#### DIRECTIVE
In the passage on Councilmember agenda-packet rules, after what time on Monday does the City Manager stop answering emailed questions?

#### QUOTED PASSAGE
======
Councilmembers receive notice of the Agenda Packet the Friday before the meeting. Exactly as the public does. At first glance that seems like a very generous amount of time to read the Packet, then ask the City for background information ahead of the actual meeting. But there are several catches. Or rather, rules that Councilmembers are expected to follow.

Rule #1: Timeliness.

The City Manager refuses to answer any emailed questions submitted after 4:30pm on Monday. I have sent messages time-stamped 4:33pm and they have been rejected it as ‘after close of business’.

Rule #2: No double dipsies!

In general, you’re only allowed one swing of the bat… ie. if I send a question on a topic and the answer is incomplete… there is often no opportunity to follow up.

In general, your information request is complete if the Administration says it’s complete. ie. if I send a question and the answer doesn’t cover what I asked about fully? Tough Noogies. There is no recourse.

Rule #3: Relevance

If the City Manager rules that a question in not directly germane to the current agenda he simply won’t answer it; or will prevent Staff from answering it. Happens all the time.
======
#### DATA
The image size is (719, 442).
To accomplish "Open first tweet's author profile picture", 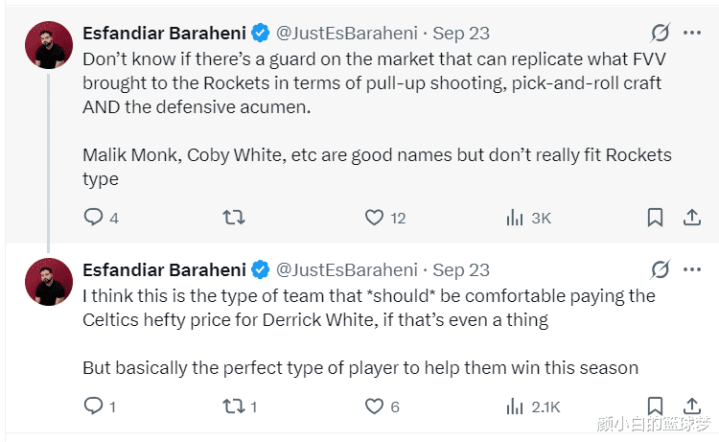I will [x=48, y=46].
======
#### ANSWER TO THE TASK
After 4:30pm on Monday.